Member of the House of Representatives; from Hiroshima;
- In office 10 April 1946 – 23 December 1948
- Preceded by: Constituency established
- Succeeded by: Hayato Ikeda
- Constituency: At-large district (1946–1947) 2nd district (1947–1948)

Personal details
- Born: 21 September 1896 Zeze, Shiga, Japan
- Died: 14 March 1954 (aged 57)
- Party: Democratic
- Other party: Liberal (1945–1948)
- Alma mater: Tokyo Women's Higher Normal School

= Kiyo Takeda =

Japanese politician (1896–1954)

Kiyo Takeda (武田キヨ; 21 September 1896 – 14 March 1954) was a Japanese educator and politician. She was one of the first group of women elected to the House of Representatives in 1946.

==Biography==
Takeda was born in Zeze (now part of Ōtsu) in 1896. The family later moved to Yamaguchi Prefecture when her father was transferred there for work. She attended Yamaguchi Girls' School and graduated from Tokyo Women's Higher Normal School in 1919. She subsequently worked as a teacher at Kure Girl's High School and Kure Port Junior High School, and served as headmistress of several schools including Tokyo Yakumo Girls' School.

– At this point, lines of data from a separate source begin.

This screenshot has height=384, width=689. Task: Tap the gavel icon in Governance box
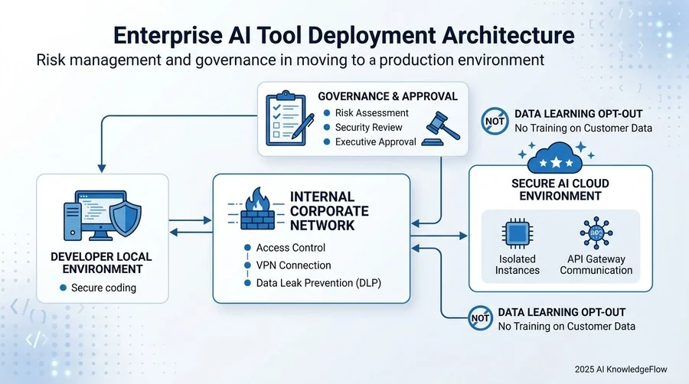click(441, 129)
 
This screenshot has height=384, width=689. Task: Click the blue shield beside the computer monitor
click(126, 216)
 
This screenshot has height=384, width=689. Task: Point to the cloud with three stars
click(557, 157)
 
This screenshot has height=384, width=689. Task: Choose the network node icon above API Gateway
click(596, 233)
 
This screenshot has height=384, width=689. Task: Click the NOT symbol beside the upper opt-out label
click(495, 121)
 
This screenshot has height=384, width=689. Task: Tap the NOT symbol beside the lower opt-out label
click(480, 317)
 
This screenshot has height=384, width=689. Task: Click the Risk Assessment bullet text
click(372, 112)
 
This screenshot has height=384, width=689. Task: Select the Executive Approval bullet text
click(376, 142)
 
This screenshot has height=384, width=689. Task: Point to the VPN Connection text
click(293, 265)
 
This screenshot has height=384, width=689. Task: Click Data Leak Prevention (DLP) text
click(318, 282)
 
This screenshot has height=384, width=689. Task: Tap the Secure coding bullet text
click(103, 288)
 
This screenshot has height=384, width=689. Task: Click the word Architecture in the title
click(508, 35)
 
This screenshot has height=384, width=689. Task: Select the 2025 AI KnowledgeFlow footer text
click(621, 369)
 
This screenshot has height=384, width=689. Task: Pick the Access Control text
click(291, 248)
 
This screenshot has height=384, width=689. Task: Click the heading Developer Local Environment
click(101, 262)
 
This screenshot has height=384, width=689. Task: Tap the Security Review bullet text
click(369, 127)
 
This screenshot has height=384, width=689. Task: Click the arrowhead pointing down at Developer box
click(102, 168)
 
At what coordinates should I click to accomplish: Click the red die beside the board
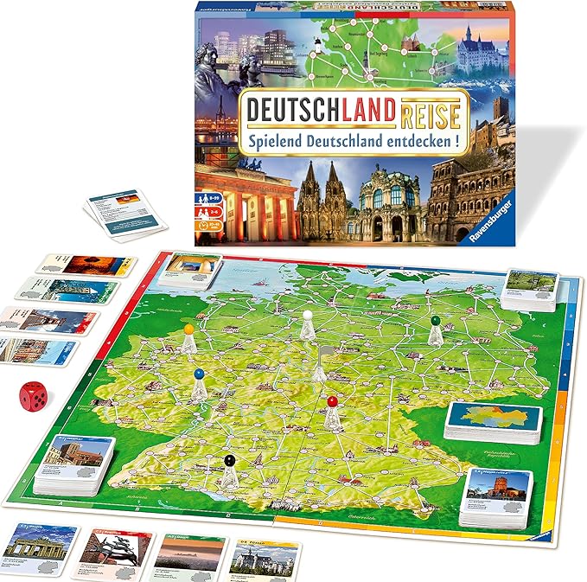34,396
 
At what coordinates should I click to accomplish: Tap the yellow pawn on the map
189,338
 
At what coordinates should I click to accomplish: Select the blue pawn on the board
200,384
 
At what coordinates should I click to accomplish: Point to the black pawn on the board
228,470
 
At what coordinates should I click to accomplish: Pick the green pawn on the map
435,329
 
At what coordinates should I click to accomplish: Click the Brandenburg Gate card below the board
40,547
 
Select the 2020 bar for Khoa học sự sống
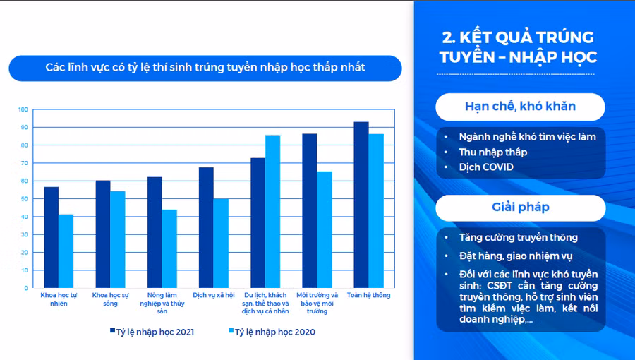point(117,239)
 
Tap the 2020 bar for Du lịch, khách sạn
point(272,211)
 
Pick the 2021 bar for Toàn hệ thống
point(361,205)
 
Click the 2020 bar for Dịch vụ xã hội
point(221,243)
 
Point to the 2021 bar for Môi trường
point(309,210)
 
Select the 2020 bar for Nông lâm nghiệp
point(169,248)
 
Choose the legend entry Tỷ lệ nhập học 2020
point(272,331)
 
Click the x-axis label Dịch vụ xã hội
point(213,294)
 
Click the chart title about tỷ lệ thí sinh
point(205,68)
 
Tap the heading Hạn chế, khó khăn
point(520,107)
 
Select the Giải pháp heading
point(520,208)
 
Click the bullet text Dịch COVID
point(486,167)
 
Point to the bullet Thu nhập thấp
point(492,152)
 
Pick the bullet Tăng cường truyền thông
point(518,237)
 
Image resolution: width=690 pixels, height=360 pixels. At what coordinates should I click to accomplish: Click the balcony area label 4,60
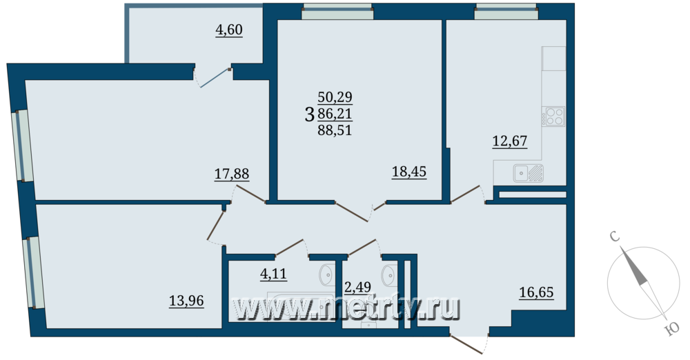point(229,30)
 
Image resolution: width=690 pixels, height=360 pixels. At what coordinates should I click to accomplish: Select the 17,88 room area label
point(232,174)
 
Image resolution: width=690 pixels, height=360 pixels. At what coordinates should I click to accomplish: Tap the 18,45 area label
point(409,172)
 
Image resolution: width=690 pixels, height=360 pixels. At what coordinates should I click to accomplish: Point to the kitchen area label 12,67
point(510,141)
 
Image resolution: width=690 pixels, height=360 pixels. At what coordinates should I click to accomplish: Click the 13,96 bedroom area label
point(186,301)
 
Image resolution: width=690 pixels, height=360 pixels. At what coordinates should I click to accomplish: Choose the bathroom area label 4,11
point(273,274)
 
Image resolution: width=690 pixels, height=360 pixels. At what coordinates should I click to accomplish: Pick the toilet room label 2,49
point(357,287)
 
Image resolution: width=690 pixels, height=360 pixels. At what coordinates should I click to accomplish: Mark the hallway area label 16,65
point(536,292)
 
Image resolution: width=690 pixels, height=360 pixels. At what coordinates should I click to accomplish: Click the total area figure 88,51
point(335,130)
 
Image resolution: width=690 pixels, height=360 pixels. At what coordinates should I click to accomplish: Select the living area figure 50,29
point(335,97)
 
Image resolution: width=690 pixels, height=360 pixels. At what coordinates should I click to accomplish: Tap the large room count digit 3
point(310,114)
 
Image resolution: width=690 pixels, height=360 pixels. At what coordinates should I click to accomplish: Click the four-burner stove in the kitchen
point(553,117)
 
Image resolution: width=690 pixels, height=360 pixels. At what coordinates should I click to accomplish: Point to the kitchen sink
point(528,173)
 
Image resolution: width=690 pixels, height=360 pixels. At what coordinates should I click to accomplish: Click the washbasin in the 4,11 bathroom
point(327,274)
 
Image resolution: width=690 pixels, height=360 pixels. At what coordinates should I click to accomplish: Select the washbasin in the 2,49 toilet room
point(390,275)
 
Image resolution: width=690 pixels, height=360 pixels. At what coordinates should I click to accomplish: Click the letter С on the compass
point(615,237)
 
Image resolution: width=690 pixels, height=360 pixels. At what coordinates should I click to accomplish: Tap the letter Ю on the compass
point(672,329)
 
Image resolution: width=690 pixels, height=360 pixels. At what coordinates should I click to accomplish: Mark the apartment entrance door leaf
point(466,345)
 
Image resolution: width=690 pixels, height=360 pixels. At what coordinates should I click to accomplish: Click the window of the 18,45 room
point(337,12)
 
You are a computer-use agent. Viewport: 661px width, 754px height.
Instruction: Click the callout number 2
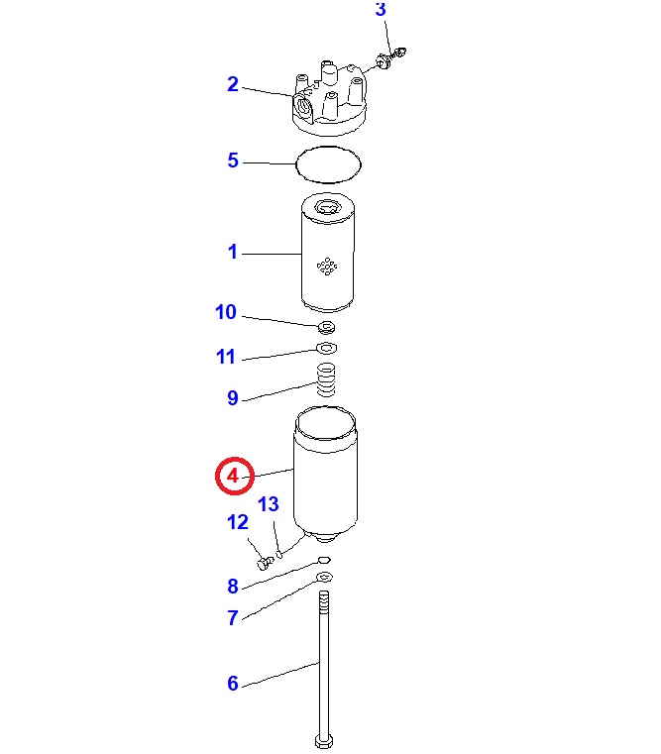[233, 84]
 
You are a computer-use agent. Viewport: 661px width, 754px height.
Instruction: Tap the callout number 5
[233, 161]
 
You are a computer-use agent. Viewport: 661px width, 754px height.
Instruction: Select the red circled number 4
[233, 476]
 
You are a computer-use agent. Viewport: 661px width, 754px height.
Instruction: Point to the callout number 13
[268, 504]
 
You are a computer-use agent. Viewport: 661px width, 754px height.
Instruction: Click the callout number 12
[237, 522]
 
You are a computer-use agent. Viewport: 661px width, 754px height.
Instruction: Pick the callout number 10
[226, 312]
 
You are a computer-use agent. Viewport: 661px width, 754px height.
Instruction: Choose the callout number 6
[233, 684]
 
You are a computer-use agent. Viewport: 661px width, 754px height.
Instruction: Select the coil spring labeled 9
[326, 379]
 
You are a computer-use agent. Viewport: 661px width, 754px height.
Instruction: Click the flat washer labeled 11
[326, 347]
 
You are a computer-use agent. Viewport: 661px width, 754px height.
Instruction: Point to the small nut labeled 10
[327, 328]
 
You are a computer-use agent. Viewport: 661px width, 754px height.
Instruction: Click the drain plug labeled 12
[265, 562]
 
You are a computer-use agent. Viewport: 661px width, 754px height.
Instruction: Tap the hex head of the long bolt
[324, 740]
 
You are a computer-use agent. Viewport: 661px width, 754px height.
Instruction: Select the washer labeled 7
[325, 577]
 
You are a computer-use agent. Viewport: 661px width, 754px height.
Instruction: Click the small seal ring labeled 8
[324, 560]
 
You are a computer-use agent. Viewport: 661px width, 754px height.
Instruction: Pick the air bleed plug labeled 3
[391, 57]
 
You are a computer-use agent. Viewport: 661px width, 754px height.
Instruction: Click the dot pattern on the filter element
[327, 267]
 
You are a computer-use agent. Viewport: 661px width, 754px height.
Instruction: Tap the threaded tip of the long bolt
[324, 602]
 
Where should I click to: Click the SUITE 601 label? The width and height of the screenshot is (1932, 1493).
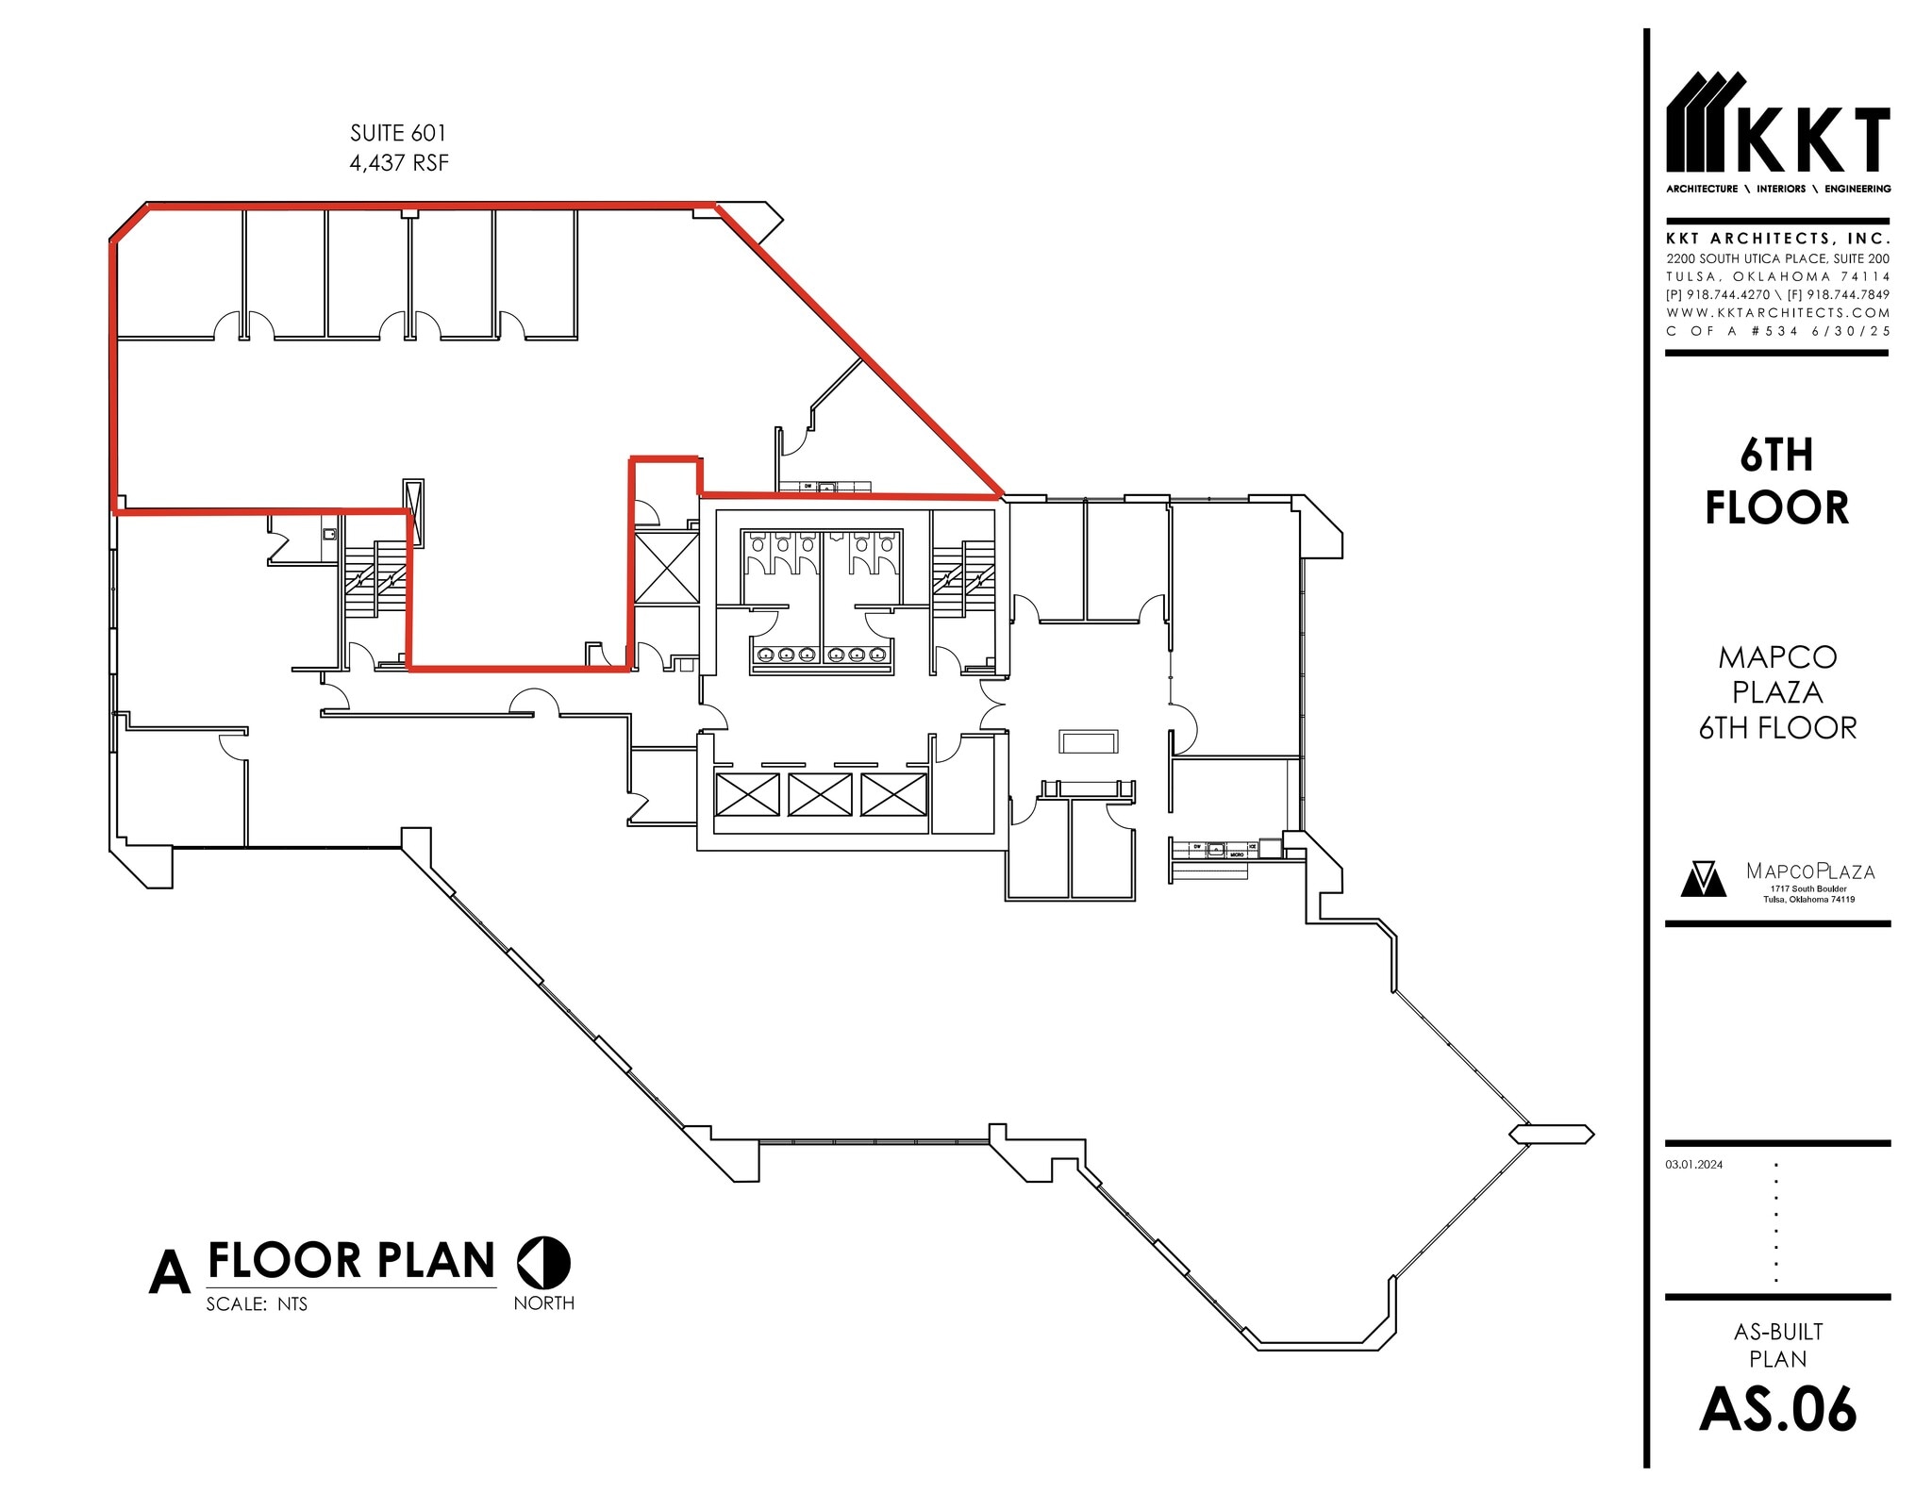397,133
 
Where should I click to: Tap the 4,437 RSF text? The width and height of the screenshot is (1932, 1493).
398,163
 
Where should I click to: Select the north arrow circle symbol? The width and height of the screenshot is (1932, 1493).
543,1262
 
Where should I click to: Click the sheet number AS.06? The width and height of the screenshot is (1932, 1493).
1777,1411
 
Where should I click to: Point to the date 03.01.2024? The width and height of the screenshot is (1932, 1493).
1694,1165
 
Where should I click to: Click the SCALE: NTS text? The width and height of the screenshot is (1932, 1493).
257,1304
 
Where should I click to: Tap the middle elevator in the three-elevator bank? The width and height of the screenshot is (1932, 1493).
819,794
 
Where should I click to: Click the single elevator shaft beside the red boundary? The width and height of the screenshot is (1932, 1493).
666,568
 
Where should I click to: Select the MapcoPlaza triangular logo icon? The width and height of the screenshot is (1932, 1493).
1704,879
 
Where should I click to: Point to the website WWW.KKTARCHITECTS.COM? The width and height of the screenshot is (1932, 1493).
1777,312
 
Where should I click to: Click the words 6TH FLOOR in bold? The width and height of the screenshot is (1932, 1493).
1776,482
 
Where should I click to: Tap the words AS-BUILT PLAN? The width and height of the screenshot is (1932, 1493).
1777,1345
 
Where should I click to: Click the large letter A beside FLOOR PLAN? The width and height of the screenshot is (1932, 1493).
170,1273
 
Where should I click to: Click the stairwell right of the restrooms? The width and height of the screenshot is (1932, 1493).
963,578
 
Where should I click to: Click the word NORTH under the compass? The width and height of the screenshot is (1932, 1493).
543,1302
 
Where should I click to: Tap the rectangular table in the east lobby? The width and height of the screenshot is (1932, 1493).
1088,741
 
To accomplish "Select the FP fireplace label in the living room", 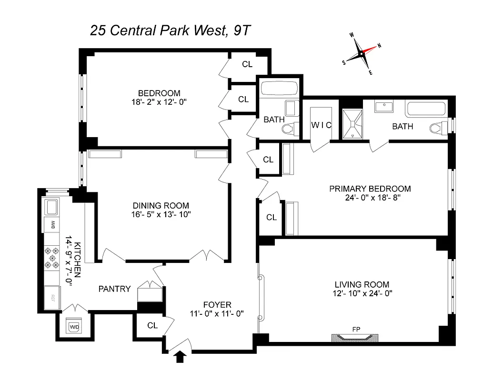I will (355, 329).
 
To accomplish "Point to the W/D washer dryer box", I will (75, 327).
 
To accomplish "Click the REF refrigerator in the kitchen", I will (52, 298).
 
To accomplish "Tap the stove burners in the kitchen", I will (51, 259).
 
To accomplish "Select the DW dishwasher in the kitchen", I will (51, 224).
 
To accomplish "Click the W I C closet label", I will (321, 125).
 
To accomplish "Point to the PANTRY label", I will (114, 289).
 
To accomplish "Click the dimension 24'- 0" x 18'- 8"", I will (370, 198).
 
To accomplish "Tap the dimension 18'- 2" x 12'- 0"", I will (159, 102).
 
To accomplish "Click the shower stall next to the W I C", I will (352, 123).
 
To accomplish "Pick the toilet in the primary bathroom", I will (437, 128).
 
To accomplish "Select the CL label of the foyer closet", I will (152, 326).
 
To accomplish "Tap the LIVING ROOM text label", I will (362, 284).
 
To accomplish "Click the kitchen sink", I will (51, 206).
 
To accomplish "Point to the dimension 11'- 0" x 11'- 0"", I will (217, 313).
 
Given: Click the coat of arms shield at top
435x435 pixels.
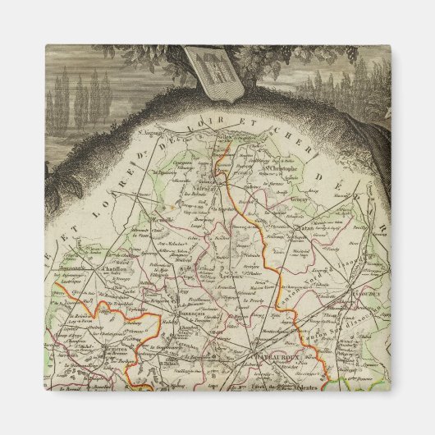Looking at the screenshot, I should pos(201,71).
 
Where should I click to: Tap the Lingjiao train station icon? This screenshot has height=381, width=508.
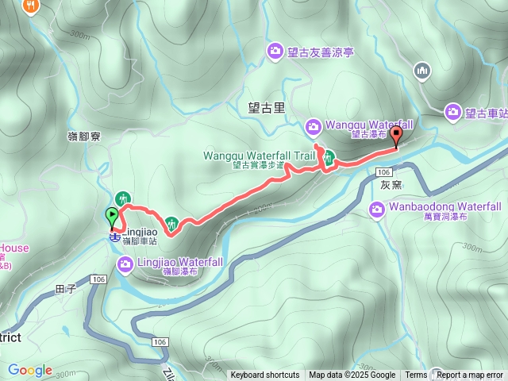coord(115,237)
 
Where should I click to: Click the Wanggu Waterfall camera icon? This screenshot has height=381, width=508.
coord(314,126)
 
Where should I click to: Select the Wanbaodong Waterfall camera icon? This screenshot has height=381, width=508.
coord(378,210)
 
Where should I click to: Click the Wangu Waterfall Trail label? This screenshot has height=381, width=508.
coord(248,156)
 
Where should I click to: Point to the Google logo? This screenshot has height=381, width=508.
coord(29,371)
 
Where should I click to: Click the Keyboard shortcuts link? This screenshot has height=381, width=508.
coord(264,375)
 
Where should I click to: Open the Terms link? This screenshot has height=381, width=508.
coord(416,375)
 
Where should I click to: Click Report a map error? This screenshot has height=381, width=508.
coord(470,375)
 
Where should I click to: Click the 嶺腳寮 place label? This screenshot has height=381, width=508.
coord(83,137)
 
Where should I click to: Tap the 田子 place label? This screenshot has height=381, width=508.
coord(65,290)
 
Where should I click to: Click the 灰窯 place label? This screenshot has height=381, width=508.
coord(391,186)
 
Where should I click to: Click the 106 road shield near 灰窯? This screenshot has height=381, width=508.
coord(384,172)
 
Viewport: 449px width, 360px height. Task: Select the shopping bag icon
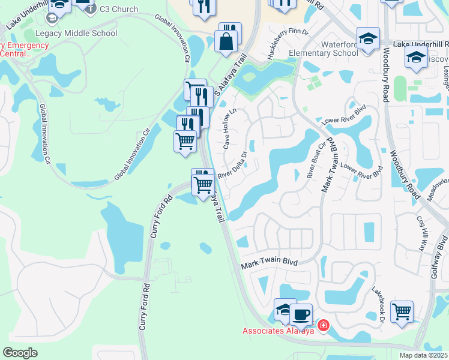pyautogui.click(x=227, y=42)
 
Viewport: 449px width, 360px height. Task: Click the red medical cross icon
pyautogui.click(x=324, y=325)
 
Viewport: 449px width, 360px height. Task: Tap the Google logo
pyautogui.click(x=20, y=352)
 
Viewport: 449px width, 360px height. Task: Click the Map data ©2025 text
pyautogui.click(x=423, y=355)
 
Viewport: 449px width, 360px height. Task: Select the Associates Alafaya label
pyautogui.click(x=279, y=331)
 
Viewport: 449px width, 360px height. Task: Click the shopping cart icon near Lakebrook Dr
pyautogui.click(x=402, y=311)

After World War II, Takeda joined the Liberal Party. She was a candidate for the party in Hiroshima in the 1946 general elections (the first in which women could vote), and was elected to the House of Representatives. She was re-elected in the 1947 elections, shortly after which she joined the Democratic Party. She lost her seat in the 1949 elections and died of a cerebral haemorrhage in 1954.